Clostridium botulinum C3 exoenzyme is a toxin that causes the addition of one or more ADP-ribose moieties to Rho-like proteins. Many bacterial toxins nucleotide-binding modify by ADP-ribosylation proteins involved in essential cell functions, leading to their toxic effects.

==Action==
The molecular basis of the action of these enzymes consists in binding of nicotinamide adenine dinucleotide (NAD), splitting NAD into its ADP-ribose and nicotinamide components, and transferring the ADP-ribose moiety to a specific residue on to a protein substrate, often of eukaryotic origin. All the toxins of this family share a highly conserved glutamate, which is the catalytic residue critical for the NAD-glycohydrolase activity.
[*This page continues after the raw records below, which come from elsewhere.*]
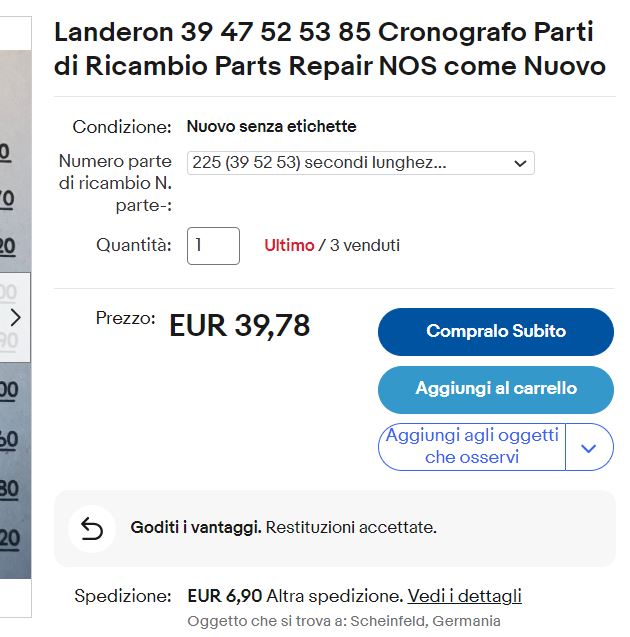The height and width of the screenshot is (637, 630).
Task: Expand the watch list options chevron
Action: 589,448
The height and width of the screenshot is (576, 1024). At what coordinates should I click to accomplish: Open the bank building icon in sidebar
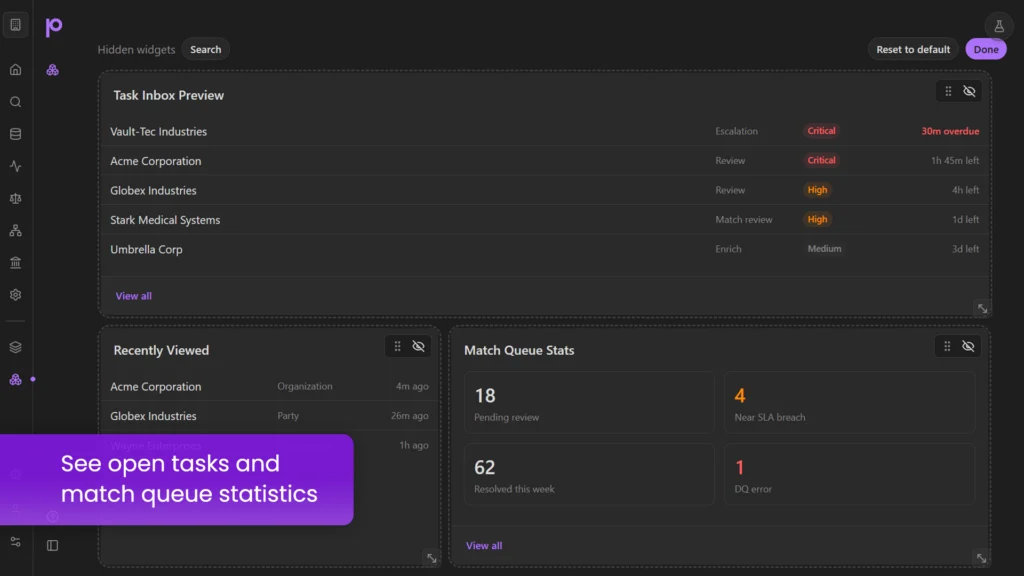(16, 263)
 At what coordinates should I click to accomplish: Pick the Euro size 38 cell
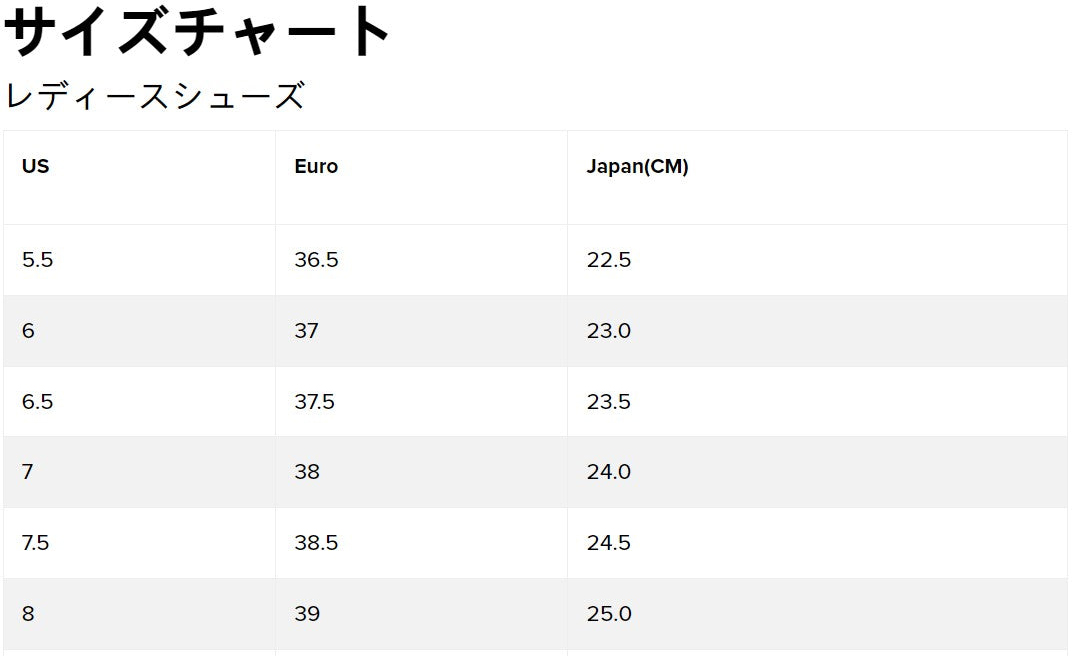(307, 472)
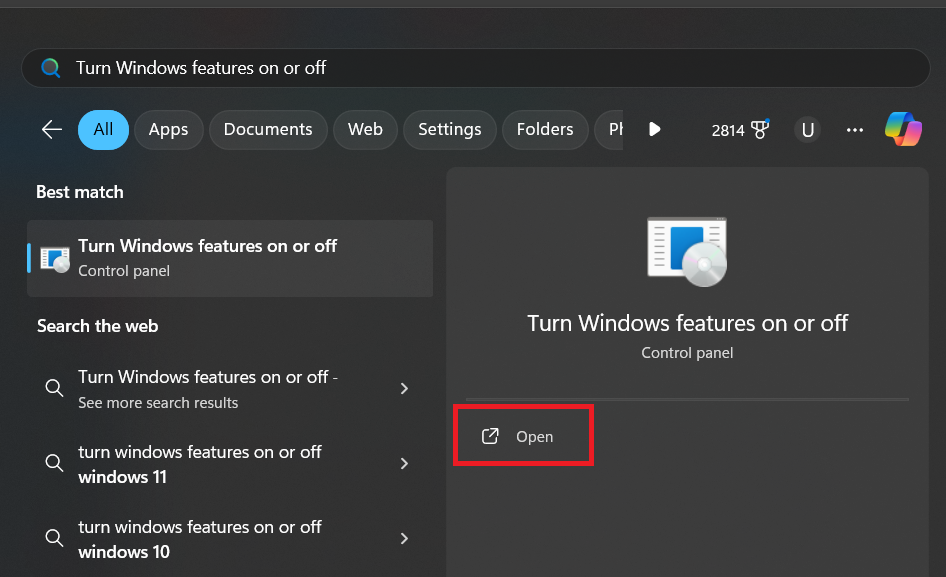Open the Copilot icon
946x577 pixels.
903,130
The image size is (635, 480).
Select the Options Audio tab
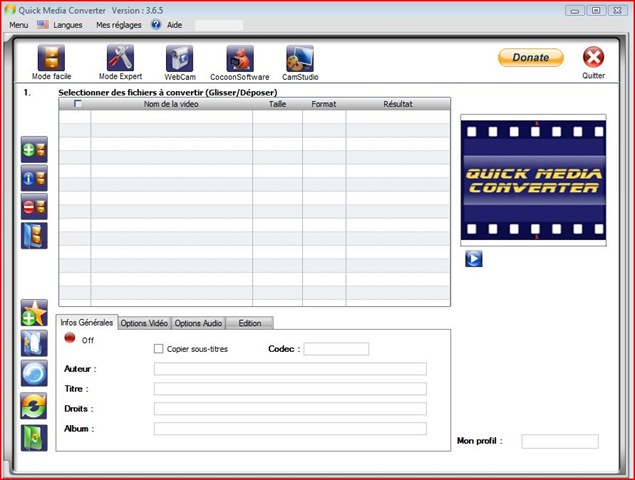click(x=198, y=323)
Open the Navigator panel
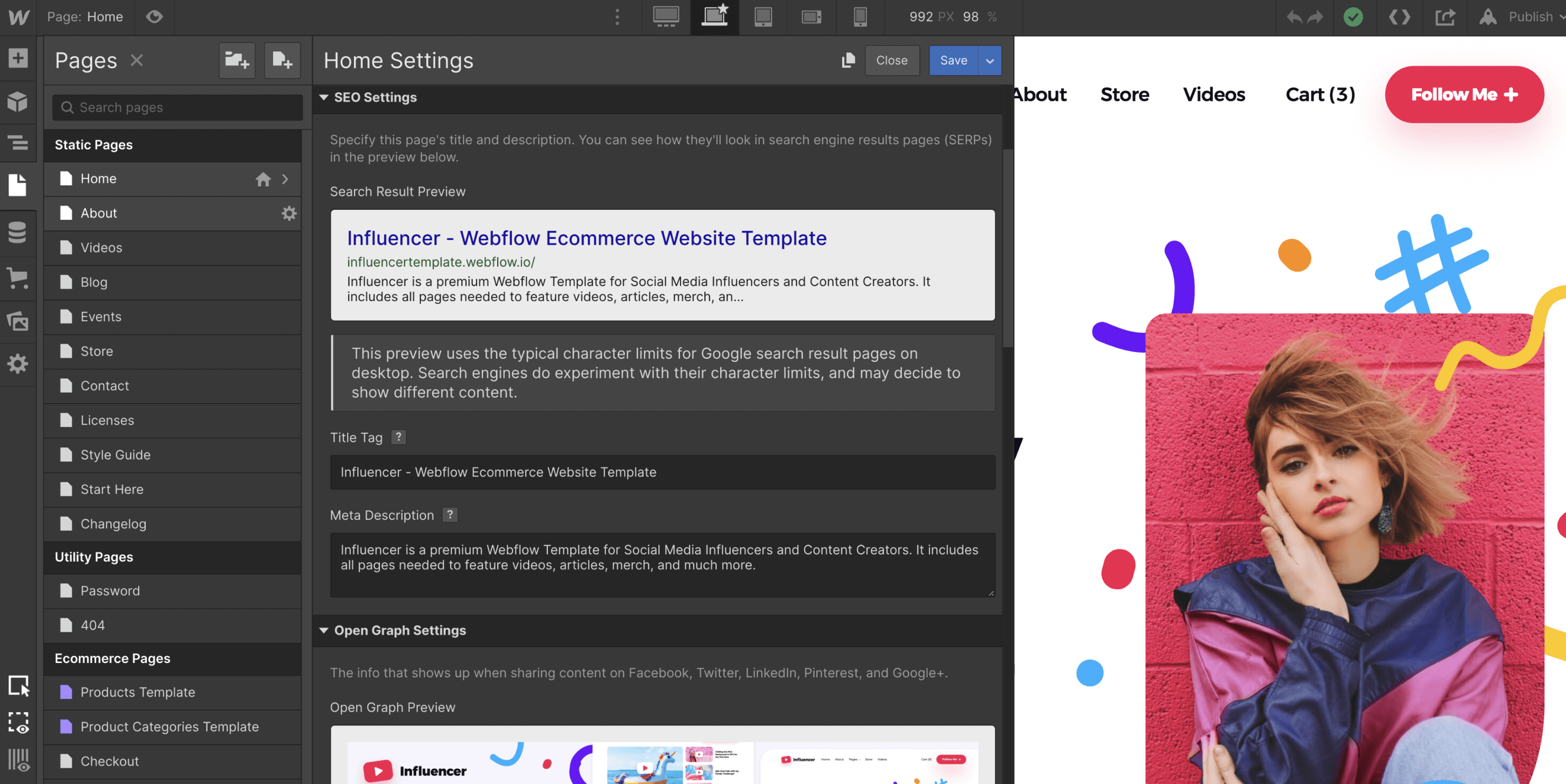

ADP-ribosyltransferase toxins have distinct substrate specificities and variable pathophysiological properties and can be subdivided into four subfamilies: diphtheria-like toxins, cholera-like toxins, binary toxins and C3-like exoenzymes.

C3-like exoenzymes unlike other ADP-ribosyltransferase toxins do not require a specific cell-surface binding translocation component for cell entry. Their specificity is for the small GTP-binding proteins RhoA, RhoB, and RhoC, which are ADP-ribosylated on an asparagine residue.